» **THE TASKS**:
1. Transcribe the stretch of the passage on religious exclusivity from "A related teaching" through "a creed check.".
2. In the passage on religious exclusivity, what does religion become when it is more about identity than about making the world better?

Any "God" who can be humanly comprehended would have no partiality. The alternative guarantees violence and cruelty by justifying mistreatment of the "inferior". Far more energy is spent on "correcting" the sins of others than on self-examination and internal reform.
A related teaching is "No salvation outside of OUR church." Again, the appeal is to "specialness", and the exclusion of "outsiders". Terrible things are done in the world. The whole idea of "holiness", separateness is to state, "We refuse to do the terrible things that others do. We insist on doing good things that others don't respect." It is not to separate "good guys" from "bad guys". When religion is more about identity than about making the world better ("building up the kingdom of heaven"), it becomes idolatrous and demonic. Jesus himself said, "Whoever is not against me is for me." That means people should judge based on how others live and act, not by doing a creed check.

» **EXTRACTED ENTRIES**:
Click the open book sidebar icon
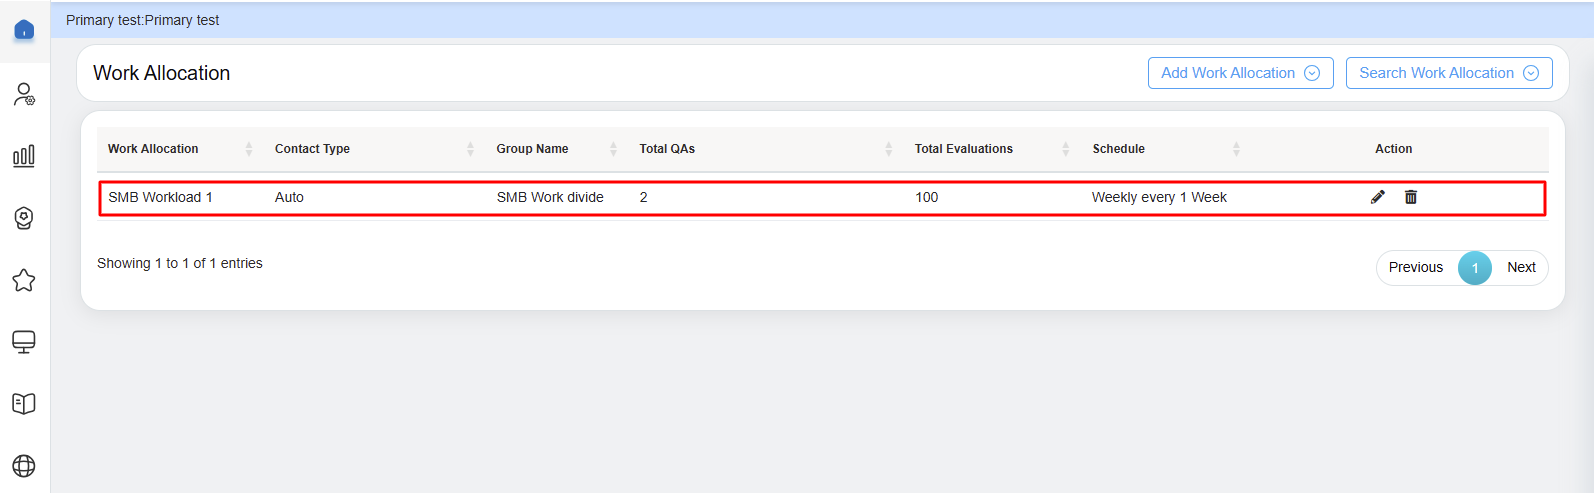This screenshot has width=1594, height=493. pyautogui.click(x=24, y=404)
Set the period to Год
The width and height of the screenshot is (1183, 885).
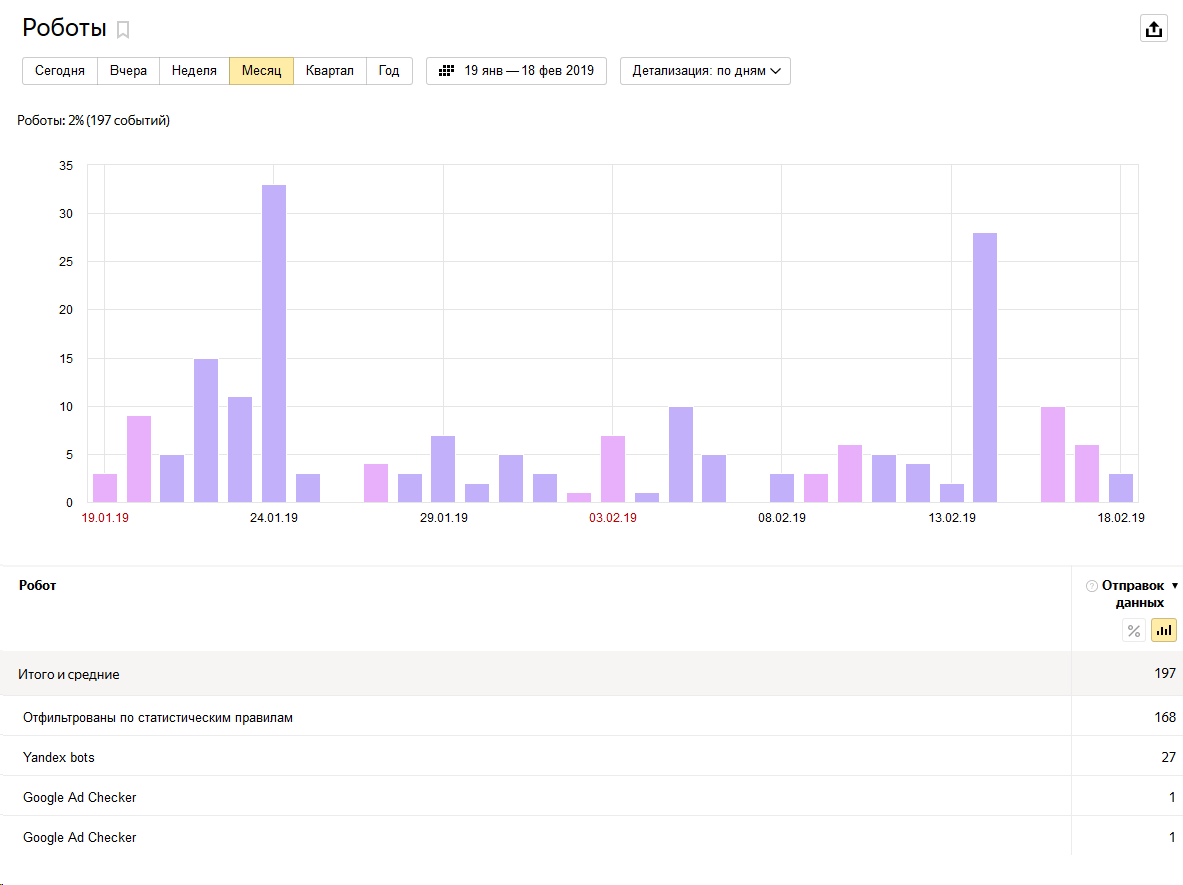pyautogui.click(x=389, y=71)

» **ANSWERS BY TASK**:
1.
A related teaching is "No salvation outside of OUR church." Again, the appeal is to "specialness", and the exclusion of "outsiders". Terrible things are done in the world. The whole idea of "holiness", separateness is to state, "We refuse to do the terrible things that others do. We insist on doing good things that others don't respect." It is not to separate "good guys" from "bad guys". When religion is more about identity than about making the world better ("building up the kingdom of heaven"), it becomes idolatrous and demonic. Jesus himself said, "Whoever is not against me is for me." That means people should judge based on how others live and act, not by doing a creed check.

2. It becomes idolatrous and demonic.